Hong Seongho, Kim Sol Pin, Kim Sanghun, Kang Soo Kyung, Jung Sungmo, Oh Yeji, Choi Seung Hee, Lee Su Bin, Cha Hou, Kim Jieun, Bae Jiyoung, Park Jiyoon, Kim Kyoungmi, Choi Chang Geun, Park Soo-Ji, Kim Do Hyun, Kim Lark Kyun, Seong Je Kyung, Lee Hyunji
Laboratory of Developmental Biology and Genomics, BK21 PLUS Program for Creative Veterinary Science Research, Research Institute for Veterinary Science, College of Veterinary Medicine, Seoul National University, Seoul 08826, Republic of Korea.
Korea Model Animal Priority Center, Seoul National University, Seoul 08826, Republic of Korea.
Mol Ther Nucleic Acids. 2025 Aug 11;36(3):102678. doi: 10.1016/j.omtn.2025.102678. eCollection 2025 Sep 9.
Mitochondrial DNA (mtDNA) base editors are powerful tools for investigating mitochondrial diseases. However, their editing efficiency can vary significantly depending on the target site within the mtDNA. In this study, we developed two improved versions of the mitochondrial adenine base editor (Hifi-sTALED and αnHifi-sTALED) by modifying components other than the TadA8e-V28R deaminase variant. These enhancements significantly increased editing efficiency while preserving minimal off-target effects across the transcriptome. Using these optimized editors, we achieved improved mtDNA editing in mouse embryos and successfully generated mutant mice with high heteroplasmic loads. Functional analyses revealed that the mutation impaired mitochondrial function, as indicated by reduced ATP production and decreased oxygen consumption rate (OCR). These findings demonstrate the utility of the enhanced base editors in generating mitochondrial disease models and advancing research in mitochondrial genetics.

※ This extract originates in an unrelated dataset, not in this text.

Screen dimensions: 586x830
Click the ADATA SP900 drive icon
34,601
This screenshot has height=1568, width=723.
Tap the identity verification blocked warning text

线粒体DNA(mtDNA)碱基编辑器是研究线粒体疾病的强大工具。然而,它们的编辑效率会因mtDNA内的靶位点而有显著差异。在本研究中,我们通过修改除TadA8e-V28R脱氨酶变体之外的组件,开发了线粒体腺嘌呤碱基编辑器的两个改进版本(Hifi-sTALED和αnHifi-sTALED)。这些改进显著提高了编辑效率,同时在整个转录组中保持了最小的脱靶效应。使用这些优化的编辑器,我们在小鼠胚胎中实现了改进的mtDNA编辑,并成功生成了具有高异质性负荷的突变小鼠。功能分析表明,该突变损害了线粒体功能,表现为ATP生成减少和氧消耗率(OCR)降低。这些发现证明了增强型碱基编辑器在生成线粒体疾病模型和推进线粒体遗传学研究方面的效用。